Hi Karel,
Not very difficult at all. Just ran the numbers using the same methods I have used previously except for one modification which is what I use for all Mutual Funds. Since SPY represents 500 different stocks I figured it would be alright to consider it a fund. The modification is to start with a Cash Reserve of 20% since Funds are not as volatile as individual stocks.
Here's what I found starting in January of 1998.
SPY price as of January 1, 1998 $98.313
SPY price as of July 1, 2002 $84.71
This would give Mr. B & H a net loss of 14%
Mr.
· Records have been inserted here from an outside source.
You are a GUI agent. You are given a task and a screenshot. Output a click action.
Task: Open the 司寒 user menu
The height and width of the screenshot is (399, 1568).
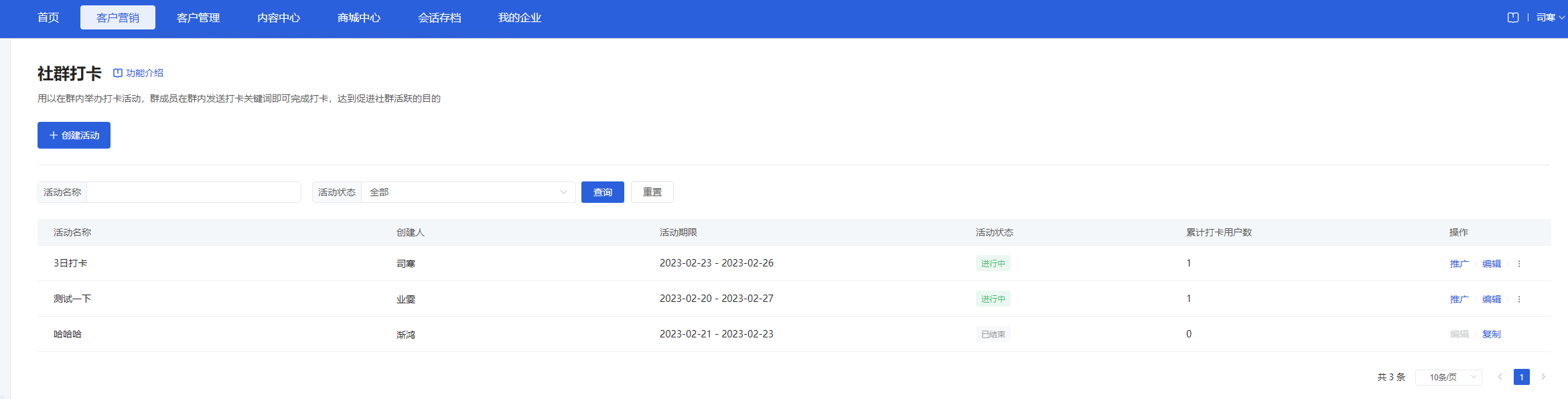pos(1550,17)

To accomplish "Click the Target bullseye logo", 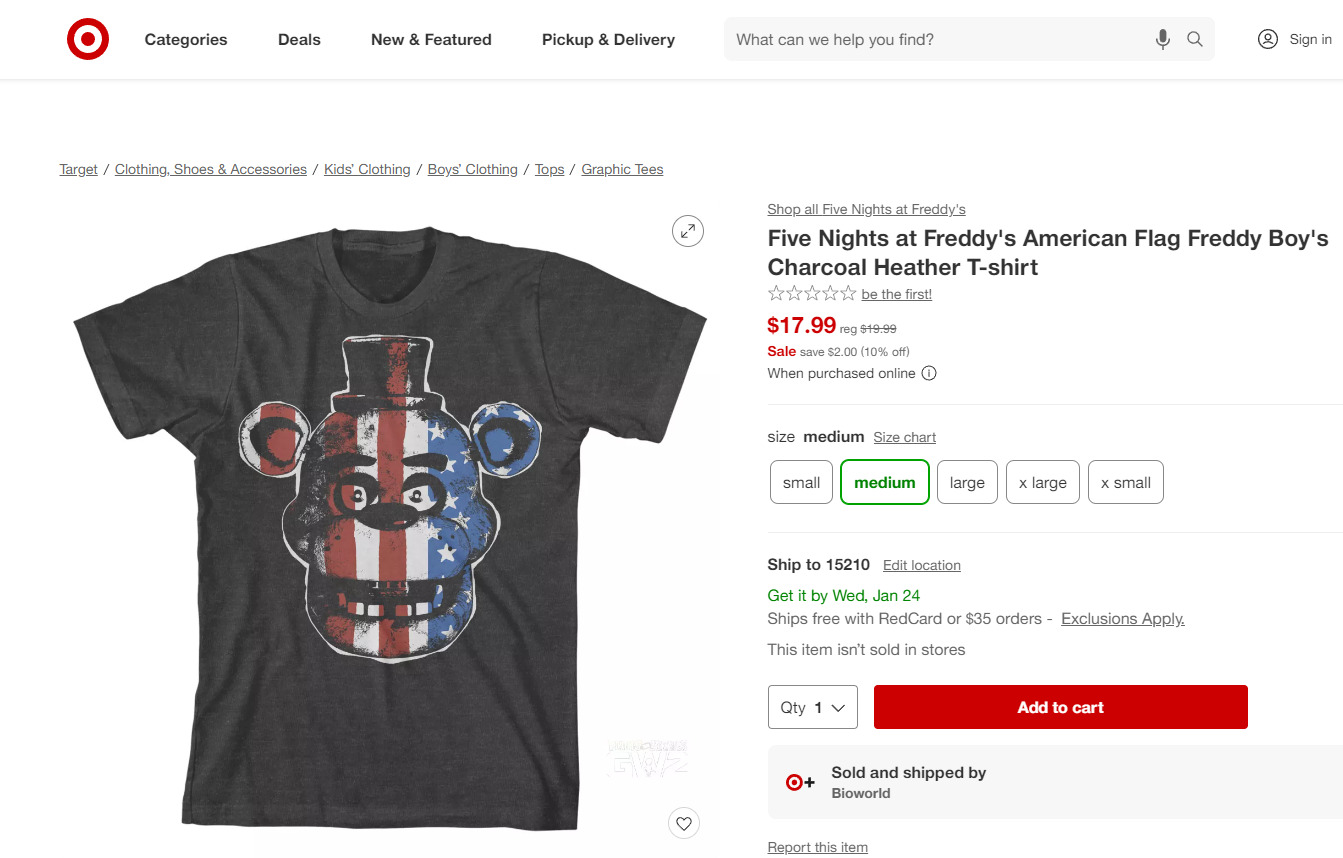I will (88, 40).
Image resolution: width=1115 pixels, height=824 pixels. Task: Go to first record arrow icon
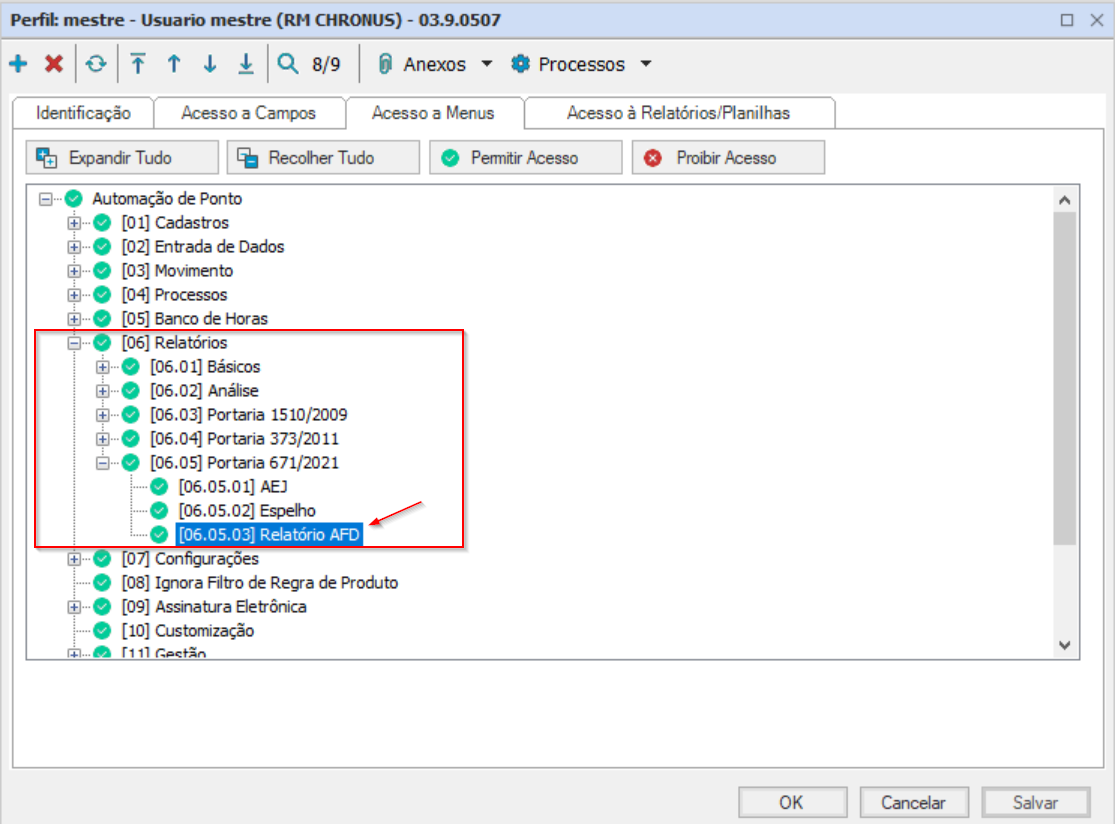pyautogui.click(x=138, y=64)
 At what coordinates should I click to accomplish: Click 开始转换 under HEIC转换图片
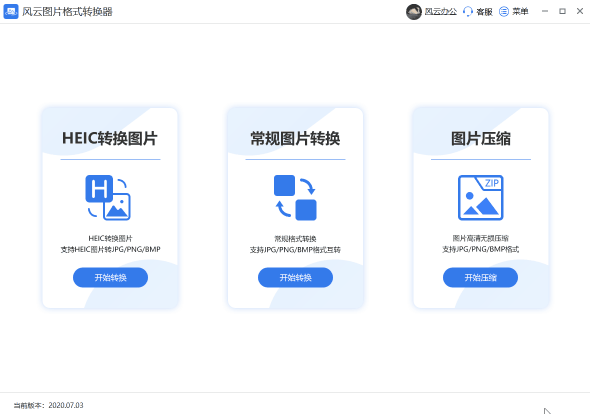pos(110,277)
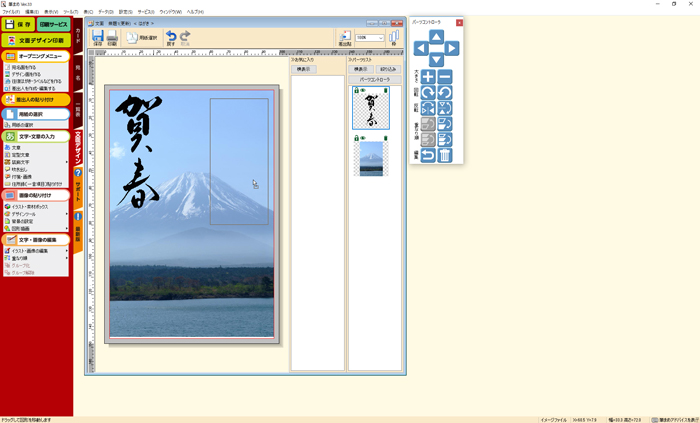The image size is (700, 423).
Task: Open the ファイル(F) menu
Action: click(x=10, y=12)
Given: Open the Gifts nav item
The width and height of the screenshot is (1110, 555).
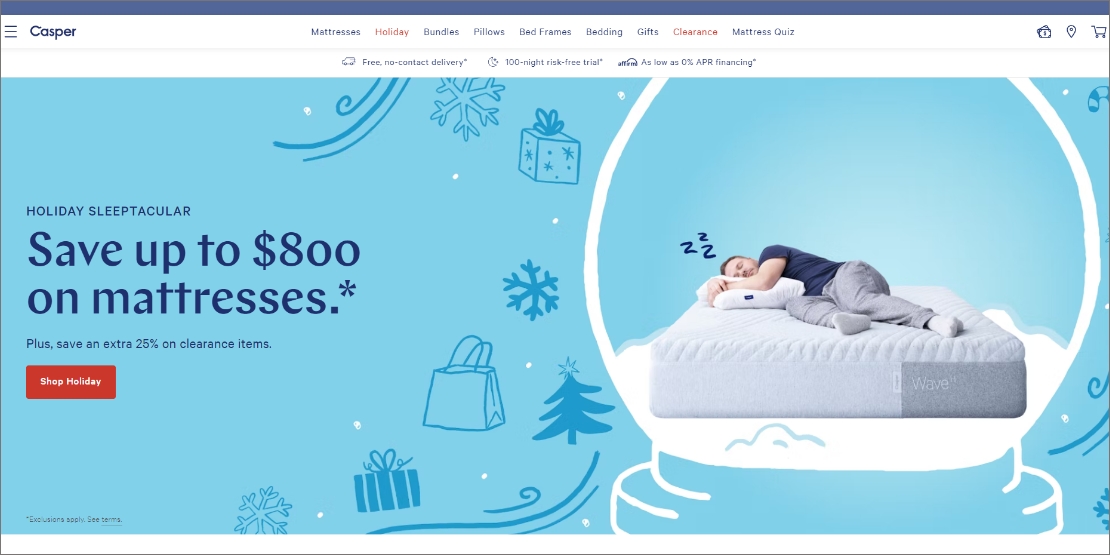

AIM started with a portfolio of $20,000.
163 shares worth $16,000 and $4,000 in Cash Reserve.
As of July 1, 2002 Mr. AIM has 157 shares worth $13,278 and $5,785. Total Portfolio Value of $19,060 for a net loss of a little less than 5%.
The dividends that SPY pays are so small as to be inconsequential. There was a total of 7 transactions, 4 sales and 3 buys.
I believe that Mr. AIM would have outperformed Mr. B & H by about 10%. Furthermore, Mr. AIM has increased his Cash by 44% and will be able to increase his number of shares by about 30 to 40% should the decline continue.
Total time spent doing this was about 15 minutes.